Mixed infection caused by HIV and hepatitis B virus
In some patients with chronic hepatitis B, after the withdrawal of lamivudine, clinical or laboratory signs of hepatitis recurrence may appear, which can have serious consequences in decompensating liver function. After the termination of lamivudine therapy in patients with co-infection caused by HIV and hepatitis B virus, it is necessary to monitor biochemical parameters of liver function and markers of hepatitis B virus replication.
Hepatic decompensation (some fatal) in patients with co-infected HIV-1 / hepatitis B who received combination antiretroviral therapy and interferon alfa together with ribavirin or without ribavirin. Patients receiving this combination therapy should closely monitor the development of toxic effects, especially liver failure. It is possible to stop the use of lamivudine, reduce the dose or abolish interferon alfa, ribavirin with worsening of clinical symptoms, including liver failure (for example,> 6 points in Child-Pugh classification).

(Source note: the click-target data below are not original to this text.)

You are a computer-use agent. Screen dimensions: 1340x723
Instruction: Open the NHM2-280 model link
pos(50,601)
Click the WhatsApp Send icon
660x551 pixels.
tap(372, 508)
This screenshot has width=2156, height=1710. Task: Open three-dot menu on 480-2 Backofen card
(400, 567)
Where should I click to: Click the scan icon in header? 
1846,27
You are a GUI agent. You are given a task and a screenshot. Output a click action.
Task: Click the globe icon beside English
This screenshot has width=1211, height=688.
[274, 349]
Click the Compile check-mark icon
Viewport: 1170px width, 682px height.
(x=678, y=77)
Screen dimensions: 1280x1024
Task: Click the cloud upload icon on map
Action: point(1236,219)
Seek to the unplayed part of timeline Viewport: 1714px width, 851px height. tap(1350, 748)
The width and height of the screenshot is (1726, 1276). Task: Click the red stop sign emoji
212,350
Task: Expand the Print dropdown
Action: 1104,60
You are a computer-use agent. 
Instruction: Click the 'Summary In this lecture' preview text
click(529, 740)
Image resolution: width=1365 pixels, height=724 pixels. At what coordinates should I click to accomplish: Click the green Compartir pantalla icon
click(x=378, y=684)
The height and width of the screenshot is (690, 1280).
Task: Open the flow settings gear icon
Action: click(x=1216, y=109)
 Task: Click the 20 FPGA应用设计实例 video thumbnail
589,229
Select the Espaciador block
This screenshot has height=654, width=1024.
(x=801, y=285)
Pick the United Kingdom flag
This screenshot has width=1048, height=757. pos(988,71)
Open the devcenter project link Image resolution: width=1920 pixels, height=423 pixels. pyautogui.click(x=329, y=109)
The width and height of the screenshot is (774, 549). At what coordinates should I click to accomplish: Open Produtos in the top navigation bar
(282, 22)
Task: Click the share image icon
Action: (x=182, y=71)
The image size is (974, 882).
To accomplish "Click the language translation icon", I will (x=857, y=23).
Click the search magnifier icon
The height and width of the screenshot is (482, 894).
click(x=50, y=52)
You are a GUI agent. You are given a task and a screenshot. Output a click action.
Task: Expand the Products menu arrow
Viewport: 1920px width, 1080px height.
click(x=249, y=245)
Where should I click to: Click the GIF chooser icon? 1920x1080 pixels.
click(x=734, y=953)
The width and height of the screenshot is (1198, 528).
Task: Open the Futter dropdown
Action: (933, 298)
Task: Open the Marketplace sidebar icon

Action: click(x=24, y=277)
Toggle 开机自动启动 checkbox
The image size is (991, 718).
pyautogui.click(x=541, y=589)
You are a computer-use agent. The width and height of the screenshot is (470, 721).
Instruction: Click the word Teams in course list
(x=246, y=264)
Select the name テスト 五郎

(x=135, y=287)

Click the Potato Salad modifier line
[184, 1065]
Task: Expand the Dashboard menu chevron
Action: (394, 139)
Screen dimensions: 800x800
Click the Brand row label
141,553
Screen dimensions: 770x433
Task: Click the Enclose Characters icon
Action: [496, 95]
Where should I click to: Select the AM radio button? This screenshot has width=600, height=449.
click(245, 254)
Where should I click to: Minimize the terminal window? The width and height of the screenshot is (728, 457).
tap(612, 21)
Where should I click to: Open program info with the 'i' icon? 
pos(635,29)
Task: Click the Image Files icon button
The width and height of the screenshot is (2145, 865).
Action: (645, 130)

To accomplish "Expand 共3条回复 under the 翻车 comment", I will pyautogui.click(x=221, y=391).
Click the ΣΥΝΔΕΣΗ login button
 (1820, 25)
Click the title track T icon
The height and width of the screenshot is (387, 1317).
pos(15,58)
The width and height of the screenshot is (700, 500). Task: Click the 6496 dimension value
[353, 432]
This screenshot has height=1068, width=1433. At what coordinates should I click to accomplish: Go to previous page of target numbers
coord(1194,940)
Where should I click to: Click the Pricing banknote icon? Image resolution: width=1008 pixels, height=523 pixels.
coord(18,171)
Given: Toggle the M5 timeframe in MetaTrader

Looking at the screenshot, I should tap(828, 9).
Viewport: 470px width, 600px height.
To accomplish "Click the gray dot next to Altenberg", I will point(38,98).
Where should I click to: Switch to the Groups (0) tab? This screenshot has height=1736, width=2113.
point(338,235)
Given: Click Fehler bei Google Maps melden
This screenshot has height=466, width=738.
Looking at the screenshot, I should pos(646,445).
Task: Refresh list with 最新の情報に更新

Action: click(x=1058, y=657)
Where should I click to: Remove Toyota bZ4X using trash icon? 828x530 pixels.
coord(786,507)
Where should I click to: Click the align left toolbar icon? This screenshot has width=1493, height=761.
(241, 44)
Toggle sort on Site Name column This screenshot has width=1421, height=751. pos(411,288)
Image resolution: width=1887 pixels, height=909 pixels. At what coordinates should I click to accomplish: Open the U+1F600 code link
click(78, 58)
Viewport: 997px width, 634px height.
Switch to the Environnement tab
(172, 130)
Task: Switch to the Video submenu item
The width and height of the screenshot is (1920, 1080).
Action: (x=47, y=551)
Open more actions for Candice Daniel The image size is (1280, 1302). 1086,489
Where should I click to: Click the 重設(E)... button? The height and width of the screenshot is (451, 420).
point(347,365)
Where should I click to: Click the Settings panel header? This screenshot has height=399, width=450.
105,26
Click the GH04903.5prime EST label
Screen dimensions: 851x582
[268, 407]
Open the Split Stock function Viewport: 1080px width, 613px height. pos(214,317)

Preventive maintenance after probable infection of a HIV:
If a person infected with HIV is likely to be infected through the blood (for example, via an injection needle), a combination therapy of zidovudine and lamivudine should be prescribed urgently (within 1-2 hours after the infection). In the case of a high risk of infection, a drug from the protease inhibitor group should be included in the antiretroviral regimen. Preventive treatment is recommended for 4 weeks. Data on the effectiveness of preventive treatment after accidental HIV infection have not been accumulated enough; controlled studies were not conducted. Despite the rapid onset of treatment with antiretroviral drugs, seroconversion can not be ruled out.